Bibliographie : Zhou Daguan en espagnol

Parmi les livres que j’ai récemment reçus, se trouve la traduction en espagnol des fameuses Mémoires sur les coutumes du Cambodge du chinois Zhou Daguan (voir ici le billet que j’avais consacré à la traduction française, réalisée par Paul Pelliot, de cet ouvrage).
La version espagnole, due à Astrid Haardt, est intitulée Vida y costumbres de Camboya (Vie et coutumes du Cambodge), sous-titrée « Relato del viaje de Zhou Daguan a Angkor » : récit du voyage de Zhou Daguan à Angkor). L’effort est louable, car il permet aux hispanophones d’avoir accès à ce livre, essentiel pour l’étude du Cambodge de la fin du XIIIe siècle. C’est à peu près le seul compliment que j’ai à faire de cette traduction.
La Chilienne Astrid Haardt se présente comme une passionnée d’histoire. Elle « a consacré une grande partie de sa vie professionnelle à l’étude de l’histoire de différentes cultures dans le monde », explique la quatrième de couverture.

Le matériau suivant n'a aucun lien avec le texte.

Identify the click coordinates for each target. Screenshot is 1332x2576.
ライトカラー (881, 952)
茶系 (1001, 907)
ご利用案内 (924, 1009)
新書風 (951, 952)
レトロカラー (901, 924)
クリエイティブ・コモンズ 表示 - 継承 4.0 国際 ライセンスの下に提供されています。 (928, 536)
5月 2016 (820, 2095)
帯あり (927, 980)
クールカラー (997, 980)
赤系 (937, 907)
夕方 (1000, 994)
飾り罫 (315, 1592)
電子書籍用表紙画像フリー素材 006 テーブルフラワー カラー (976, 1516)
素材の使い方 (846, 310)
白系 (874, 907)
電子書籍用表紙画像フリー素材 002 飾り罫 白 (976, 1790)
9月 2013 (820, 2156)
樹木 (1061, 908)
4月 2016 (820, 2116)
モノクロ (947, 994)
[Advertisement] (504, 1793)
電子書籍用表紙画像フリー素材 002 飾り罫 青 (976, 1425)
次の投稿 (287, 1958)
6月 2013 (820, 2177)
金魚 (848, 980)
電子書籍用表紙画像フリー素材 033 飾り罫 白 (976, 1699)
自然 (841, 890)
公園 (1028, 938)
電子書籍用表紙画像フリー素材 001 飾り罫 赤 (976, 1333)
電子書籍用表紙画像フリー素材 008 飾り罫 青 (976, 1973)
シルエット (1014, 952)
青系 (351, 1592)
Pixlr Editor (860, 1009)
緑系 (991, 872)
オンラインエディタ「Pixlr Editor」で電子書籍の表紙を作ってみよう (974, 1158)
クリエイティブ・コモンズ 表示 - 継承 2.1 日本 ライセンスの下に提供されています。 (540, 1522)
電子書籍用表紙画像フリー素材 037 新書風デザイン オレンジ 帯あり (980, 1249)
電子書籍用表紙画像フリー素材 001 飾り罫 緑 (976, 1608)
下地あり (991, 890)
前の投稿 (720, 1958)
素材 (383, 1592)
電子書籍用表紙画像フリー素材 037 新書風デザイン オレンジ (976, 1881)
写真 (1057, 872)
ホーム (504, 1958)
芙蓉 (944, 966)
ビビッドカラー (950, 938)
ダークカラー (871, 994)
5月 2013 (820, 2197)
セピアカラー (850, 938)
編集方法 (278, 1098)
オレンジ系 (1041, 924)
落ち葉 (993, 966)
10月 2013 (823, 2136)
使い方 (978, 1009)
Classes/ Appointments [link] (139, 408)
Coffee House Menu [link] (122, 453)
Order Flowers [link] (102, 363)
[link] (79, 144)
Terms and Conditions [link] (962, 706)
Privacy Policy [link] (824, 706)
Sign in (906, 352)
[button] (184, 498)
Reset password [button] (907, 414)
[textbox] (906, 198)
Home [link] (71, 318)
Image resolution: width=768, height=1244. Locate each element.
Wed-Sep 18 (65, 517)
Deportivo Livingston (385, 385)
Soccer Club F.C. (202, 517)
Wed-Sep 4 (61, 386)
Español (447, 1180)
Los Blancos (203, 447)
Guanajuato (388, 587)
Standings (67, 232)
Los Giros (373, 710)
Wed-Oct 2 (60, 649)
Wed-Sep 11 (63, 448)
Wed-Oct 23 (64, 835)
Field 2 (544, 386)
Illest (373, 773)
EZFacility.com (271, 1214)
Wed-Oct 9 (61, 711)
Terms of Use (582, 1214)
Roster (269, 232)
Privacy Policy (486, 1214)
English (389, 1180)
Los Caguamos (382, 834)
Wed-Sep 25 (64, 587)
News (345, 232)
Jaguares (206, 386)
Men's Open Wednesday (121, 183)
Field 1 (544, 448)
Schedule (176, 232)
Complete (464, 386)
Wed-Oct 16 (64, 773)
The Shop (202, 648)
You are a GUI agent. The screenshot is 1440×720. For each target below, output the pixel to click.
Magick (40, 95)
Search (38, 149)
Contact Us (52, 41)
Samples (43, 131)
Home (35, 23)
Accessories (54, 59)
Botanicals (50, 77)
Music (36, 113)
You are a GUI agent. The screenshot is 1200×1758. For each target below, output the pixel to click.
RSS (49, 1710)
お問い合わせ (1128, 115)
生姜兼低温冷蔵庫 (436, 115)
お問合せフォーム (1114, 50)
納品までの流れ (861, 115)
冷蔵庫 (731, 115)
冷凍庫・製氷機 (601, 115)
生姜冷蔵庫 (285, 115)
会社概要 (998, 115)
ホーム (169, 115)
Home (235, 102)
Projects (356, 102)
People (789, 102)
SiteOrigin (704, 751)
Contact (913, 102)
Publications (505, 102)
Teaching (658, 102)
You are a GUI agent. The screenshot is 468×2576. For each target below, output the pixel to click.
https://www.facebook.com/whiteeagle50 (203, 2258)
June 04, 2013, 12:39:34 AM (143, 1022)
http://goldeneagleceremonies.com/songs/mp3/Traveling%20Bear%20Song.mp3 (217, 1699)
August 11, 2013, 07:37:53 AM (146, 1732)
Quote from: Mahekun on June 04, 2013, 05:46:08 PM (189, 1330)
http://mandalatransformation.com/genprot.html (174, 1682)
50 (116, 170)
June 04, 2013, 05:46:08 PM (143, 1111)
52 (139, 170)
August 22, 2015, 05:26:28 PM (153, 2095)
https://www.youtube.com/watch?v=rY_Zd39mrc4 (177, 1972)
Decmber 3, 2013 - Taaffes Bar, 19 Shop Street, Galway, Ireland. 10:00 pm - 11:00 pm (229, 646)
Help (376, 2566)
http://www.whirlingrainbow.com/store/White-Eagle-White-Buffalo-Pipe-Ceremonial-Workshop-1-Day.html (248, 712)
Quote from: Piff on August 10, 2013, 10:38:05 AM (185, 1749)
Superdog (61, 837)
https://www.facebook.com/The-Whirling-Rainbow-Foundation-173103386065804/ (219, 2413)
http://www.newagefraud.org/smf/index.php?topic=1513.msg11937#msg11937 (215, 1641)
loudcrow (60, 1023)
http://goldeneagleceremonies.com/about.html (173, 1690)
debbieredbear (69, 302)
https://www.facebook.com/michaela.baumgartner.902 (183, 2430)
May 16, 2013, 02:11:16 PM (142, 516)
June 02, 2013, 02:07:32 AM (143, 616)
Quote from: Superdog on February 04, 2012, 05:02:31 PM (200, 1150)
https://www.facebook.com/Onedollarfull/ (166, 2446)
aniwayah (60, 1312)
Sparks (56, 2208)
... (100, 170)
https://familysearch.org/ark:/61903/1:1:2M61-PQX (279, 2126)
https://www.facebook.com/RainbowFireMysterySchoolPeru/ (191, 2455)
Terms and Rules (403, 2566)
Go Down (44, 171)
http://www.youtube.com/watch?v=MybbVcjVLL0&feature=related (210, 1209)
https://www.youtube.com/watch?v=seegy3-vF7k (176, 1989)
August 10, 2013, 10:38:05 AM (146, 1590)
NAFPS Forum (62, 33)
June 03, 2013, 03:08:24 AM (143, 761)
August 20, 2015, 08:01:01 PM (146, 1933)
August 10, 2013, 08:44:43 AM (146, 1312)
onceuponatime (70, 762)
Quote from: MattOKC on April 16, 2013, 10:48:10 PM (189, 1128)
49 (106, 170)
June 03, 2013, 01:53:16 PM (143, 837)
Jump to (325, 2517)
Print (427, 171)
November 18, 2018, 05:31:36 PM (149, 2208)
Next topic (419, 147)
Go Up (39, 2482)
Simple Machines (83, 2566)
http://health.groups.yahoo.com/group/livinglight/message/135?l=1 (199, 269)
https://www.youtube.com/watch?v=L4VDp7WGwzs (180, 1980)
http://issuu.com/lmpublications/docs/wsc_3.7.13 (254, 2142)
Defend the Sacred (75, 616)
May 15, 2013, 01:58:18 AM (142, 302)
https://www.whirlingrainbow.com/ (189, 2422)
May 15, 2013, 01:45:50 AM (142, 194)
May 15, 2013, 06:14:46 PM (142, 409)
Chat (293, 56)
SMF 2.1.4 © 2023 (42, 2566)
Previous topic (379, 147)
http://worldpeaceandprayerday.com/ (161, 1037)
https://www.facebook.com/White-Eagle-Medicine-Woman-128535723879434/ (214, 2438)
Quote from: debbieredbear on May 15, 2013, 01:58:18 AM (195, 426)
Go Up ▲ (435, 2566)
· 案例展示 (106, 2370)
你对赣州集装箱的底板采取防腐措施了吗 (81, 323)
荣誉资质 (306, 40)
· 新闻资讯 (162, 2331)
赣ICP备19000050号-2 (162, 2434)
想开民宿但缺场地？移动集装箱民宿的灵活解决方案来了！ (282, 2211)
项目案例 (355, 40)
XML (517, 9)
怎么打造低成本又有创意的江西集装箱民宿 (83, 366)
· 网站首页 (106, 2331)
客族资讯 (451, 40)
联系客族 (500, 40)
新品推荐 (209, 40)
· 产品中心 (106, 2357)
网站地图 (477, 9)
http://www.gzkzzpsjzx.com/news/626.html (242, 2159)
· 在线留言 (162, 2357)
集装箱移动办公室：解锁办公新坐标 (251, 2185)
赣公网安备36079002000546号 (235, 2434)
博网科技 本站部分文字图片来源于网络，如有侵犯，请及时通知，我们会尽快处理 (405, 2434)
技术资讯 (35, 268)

Je n’en sais pas plus, mais son introduction du texte espagnol de Zhou Daguan me laisse douter de sa qualité d’historienne.
Le premier souci de cette traduction, est qu’elle s’appuie non pas sur le texte chinois, mais sur la traduction anglaise qu’en a proposée Peter Harris sous le titre de A Record of Cambodia – The Land and its People, publiée en 2007 (j’en avais parlé ici). « Traduttore, traditore », disent les Italiens : une traduction est toujours, plus ou moins, une trahison. Alors que dire de la traduction d’une traduction…
Le deuxième souci est que la traduction de Peter Harris a été réalisée pour le grand public, et n’est en rien le fruit d’un long et patient travail de recherche scientifique. Cette version de Harris est certes agréable à lire, mais elle est très, très loin, d’être exempte de reproches. Or, Astrid Haardt prend pour argent comptant à la fois le texte anglais de Peter Harris, qu’elle a traduit intégralement, et ses notes, qui sont aussi traduites pour la plupart, sans jamais exercer le moindre regard critique.
Enfin, Astrid Haardt est douée d’une imagination débordante, et d’une naïveté désarmante. Elle n’hésite par exemple pas à affirmer (page 17 de sa présentation du texte, dans la partie « Les sources »), que le texte de Zhou Daguan est écrit « au présent » (je suis heureux de découvrir après plus de 30 ans d’étude de la langue de Confucius que les verbes chinois se conjuguent), et que le style de l’auteur des Mémoires est agréable (« ameno ») et que le texte est en chinois parlé (« muy coloquial »), ce qui en rend la lecture agréable, et qui permet à l’ouvrage de captiver l’auteur par la simplicité du texte… Bigre ! Je me demande bien pourquoi quelqu’un comme Xia Nai, auteur d’une édition en chinois commentée, qui fait autorité, publiée en 2000, a cru bon de consacrer plus de 300 pages de notes à un ouvrage dont le texte tient en vingt pages…
Précisons que le texte de Zhou Daguan est, comme tous les textes du genre de l’époque des Yuan, rédigé en chinois classique, qu’il n’est jamais limpide, et qu’en outre tous les commentateurs sérieux s’accordent pour dire qu’il est assez bancal.
Pour ne pas terminer ce billet sur une note négative, j’admets tout de même que la bibliographie donnée par la traductrice contient quelques titres intéressants.
Vida y Costumbres de Camboya a été publié par la traductrice elle-même (ISBN : 9781478384496).